* TEXT PASSAGE:
Iris is the foundation for esmvaltool, but it can also be used on its own. Two
convenient ways to do that are `ipython <https://ipython.org/>`_ and `jupyter
notebooks <https://jupyter.org/>`_. This FAQ cannot cover any of these tools in
great detail, so please refer to their respective documentation for an overview
and in-depth questions. Instead, here we will give just a quick way to
understand differences in a set of netcdf files with iris.

Iris loads data with one of several functions whose names start with
`load`. These functions take a single string or a list of strings that are
interpreted as filenames. They may also contain directories and globs, like
`./my_data/tas_*.nc` to load all surface temperature data from the `my_data`
subdirectory of the current working directory. The iris function will return
either a single `Cube
<https://scitools.org.uk/iris/docs/latest/iris/iris/cube.html#iris.cube.Cube>`_,
or a list of cubes in the form of a `CubeList
<https://scitools.org.uk/iris/docs/latest/iris/iris/cube.html#iris.cube.CubeList>`_.

Often, we want to combine different parts of dataset to form the whole dataset
again. This is accomplished in iris using either a `merge` or a
`concatenate`. Refer to `the iris user guide
<https://scitools.org.uk/iris/docs/latest/userguide/merge_and_concat.html>`_ to
understand the difference.

In fact, it is this `concatenate` that has failed you when you are reading this
FAQ entry.

To find out what went wrong, let's assume we have boiled down the problem to the
two files `tas_1969.nc` and `tas_1970.nc`. Then one way to learn more about the
issue is the following.

.. code-block:: python

   import iris
   cube_list = iris.load('tas_19*.nc')
   cube_list.concatenate_cube()

This will likely produce the exact same error that we started with. While we do
want to do a concatenation, since both files contain several timesteps each, the
output of the corresponding merge function is often more illuminating. So let's
give that a try.

.. code-block:: python

   cube_list.merge_cube()

Hopefully, that gives you a better idea of the problem.

If you are dealing with more than two files it can be difficult to figure out
which files are actually the culprits. In that case try

.. code-block:: python

   import iris
   cube_list = iris.load('tas_*.nc')
   concatenated_cube_list = cube_list.concatenate()
   print(concatenated_cube_list)

This will concatenate all the consecutive bits it can manage and keep only those
parts separate, that cannot be merged. This way, you can often boil down the
problem to only two or a few cubes. Then you can diagnose those in the same way
as discussed above, eg

.. code-block:: python

   concatenated_cube_list.concatenate_cube()  # or
   concatenated_cube_list.merge_cube()

You can also inspect the attributes and coordinates of the resulting cubes with
a particular focus on the areas of problems pointed to by the output of
`merge_cube`.

* WHAT NEEDS TO BE DONE: Please return the part of the iris FAQ text starting at "This will likely" and ending at "of the problem.", copied word for word.

* SUPPLIED DATA:

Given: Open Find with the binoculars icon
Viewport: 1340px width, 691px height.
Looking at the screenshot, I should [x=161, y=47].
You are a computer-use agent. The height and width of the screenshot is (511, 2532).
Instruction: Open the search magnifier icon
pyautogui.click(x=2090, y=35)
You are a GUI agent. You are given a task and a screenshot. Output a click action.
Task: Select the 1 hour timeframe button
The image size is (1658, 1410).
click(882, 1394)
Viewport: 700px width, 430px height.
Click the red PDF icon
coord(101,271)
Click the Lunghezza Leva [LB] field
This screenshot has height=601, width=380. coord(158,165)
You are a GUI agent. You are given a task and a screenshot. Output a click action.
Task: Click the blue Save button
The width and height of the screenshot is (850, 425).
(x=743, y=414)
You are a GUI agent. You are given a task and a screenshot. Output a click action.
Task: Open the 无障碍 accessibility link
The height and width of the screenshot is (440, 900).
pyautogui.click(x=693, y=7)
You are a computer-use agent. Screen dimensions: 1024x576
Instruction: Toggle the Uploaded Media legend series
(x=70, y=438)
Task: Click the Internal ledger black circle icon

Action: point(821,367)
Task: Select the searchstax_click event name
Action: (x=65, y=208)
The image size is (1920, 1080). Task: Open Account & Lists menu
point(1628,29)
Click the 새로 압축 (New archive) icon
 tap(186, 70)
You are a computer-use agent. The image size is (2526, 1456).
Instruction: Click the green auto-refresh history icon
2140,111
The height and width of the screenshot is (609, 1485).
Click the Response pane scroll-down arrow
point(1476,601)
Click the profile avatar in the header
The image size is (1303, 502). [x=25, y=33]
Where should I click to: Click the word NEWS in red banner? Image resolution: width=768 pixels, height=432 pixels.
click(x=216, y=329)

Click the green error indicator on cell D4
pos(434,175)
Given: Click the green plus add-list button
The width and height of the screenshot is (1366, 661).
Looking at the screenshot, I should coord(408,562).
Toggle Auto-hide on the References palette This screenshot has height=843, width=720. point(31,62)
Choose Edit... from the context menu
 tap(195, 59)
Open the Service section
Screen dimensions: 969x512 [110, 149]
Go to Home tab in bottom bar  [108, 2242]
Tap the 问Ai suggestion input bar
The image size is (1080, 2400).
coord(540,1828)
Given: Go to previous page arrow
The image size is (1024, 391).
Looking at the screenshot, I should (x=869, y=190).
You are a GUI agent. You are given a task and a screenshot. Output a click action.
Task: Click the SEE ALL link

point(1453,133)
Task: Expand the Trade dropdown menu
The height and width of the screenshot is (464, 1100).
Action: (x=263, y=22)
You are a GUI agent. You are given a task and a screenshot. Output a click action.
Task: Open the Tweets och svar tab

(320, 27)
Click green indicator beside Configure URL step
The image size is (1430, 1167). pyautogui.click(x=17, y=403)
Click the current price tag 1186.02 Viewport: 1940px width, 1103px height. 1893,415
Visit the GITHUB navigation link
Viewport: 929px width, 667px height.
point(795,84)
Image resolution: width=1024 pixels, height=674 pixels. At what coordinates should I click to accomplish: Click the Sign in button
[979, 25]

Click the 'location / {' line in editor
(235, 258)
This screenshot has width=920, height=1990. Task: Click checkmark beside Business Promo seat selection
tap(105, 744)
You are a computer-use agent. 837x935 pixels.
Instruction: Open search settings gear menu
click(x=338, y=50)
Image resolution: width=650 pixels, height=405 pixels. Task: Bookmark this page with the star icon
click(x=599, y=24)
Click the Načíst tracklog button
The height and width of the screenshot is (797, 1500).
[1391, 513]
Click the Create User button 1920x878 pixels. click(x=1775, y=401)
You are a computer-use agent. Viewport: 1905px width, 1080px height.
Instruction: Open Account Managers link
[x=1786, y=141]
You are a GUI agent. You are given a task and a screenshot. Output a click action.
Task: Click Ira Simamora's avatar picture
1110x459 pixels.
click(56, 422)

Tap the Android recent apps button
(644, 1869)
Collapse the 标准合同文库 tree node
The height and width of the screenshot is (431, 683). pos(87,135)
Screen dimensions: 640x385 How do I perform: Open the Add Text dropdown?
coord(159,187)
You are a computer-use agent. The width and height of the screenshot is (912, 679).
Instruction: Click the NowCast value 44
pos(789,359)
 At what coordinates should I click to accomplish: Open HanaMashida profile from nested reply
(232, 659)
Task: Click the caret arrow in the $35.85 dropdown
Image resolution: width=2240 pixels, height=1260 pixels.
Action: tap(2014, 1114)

* ANSWER TO THIS TASK:
This will likely produce the exact same error that we started with. While we do
want to do a concatenation, since both files contain several timesteps each, the
output of the corresponding merge function is often more illuminating. So let's
give that a try.

.. code-block:: python

   cube_list.merge_cube()

Hopefully, that gives you a better idea of the problem.